William Kittredge, a famed author who is lauded in The Oregon Encyclopedia as a “preeminent voice of the American West,” reflects back on his life growing up on his family’s ranch in eastern Oregon.

I picked this up while my husband and I were staying in Oregon for six months with his job. I like to read books set in the state we’re currently in and Hole in the Sky showed up as a nonfiction pick on the lists I work from (Literary Hub and Book Riot, if you’re curious).

I just couldn’t click with this book.

Kittredge does write beautifully and he writes of a way of life that seems to be disappearing. He writes fondly of the hands who worked the ranch, some of them for years and years for little more than room and board. He describes the difficult land in the salt flats of eastern Oregon and northern Nevada. Readers share in the stark beauty of the harsh land even as his family is bending it to their will with irrigation pipes and heavy equipment.

#### Exercise aim
Retype the section of the book review between "I picked this" and "if you’re curious).", inclusive.

#### Excerpted data
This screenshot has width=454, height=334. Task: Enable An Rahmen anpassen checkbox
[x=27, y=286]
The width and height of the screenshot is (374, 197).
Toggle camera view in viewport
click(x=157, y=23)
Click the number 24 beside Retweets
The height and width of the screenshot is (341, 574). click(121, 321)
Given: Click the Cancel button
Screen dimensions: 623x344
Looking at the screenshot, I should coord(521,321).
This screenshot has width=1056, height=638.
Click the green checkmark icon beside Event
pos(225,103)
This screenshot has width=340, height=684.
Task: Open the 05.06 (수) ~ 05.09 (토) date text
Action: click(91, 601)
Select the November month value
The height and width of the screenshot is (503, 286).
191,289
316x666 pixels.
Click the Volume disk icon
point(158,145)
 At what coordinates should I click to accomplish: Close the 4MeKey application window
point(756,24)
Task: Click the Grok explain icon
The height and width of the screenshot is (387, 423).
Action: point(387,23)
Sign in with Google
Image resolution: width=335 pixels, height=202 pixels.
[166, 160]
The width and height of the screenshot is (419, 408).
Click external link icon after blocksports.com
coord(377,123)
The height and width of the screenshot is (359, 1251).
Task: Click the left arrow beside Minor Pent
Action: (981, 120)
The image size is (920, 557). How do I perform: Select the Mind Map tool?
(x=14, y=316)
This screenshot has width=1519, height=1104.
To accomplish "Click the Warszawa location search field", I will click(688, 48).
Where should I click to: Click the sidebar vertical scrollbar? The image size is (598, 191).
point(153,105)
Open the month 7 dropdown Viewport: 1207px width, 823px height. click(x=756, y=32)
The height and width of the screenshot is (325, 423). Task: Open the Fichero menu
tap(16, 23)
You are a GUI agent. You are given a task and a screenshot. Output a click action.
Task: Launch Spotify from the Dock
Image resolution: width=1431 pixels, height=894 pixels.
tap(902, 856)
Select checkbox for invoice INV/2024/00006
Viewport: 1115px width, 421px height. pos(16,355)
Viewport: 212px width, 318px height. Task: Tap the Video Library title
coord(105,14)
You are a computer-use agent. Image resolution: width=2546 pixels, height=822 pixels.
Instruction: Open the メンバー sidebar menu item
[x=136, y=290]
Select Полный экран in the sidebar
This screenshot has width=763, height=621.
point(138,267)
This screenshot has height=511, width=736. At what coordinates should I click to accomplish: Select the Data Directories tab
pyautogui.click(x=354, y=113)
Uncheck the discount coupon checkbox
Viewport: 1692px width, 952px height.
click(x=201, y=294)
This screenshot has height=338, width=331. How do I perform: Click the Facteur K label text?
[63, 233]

#### Exercise solution
I picked this up while my husband and I were staying in Oregon for six months with his job. I like to read books set in the state we’re currently in and Hole in the Sky showed up as a nonfiction pick on the lists I work from (Literary Hub and Book Riot, if you’re curious).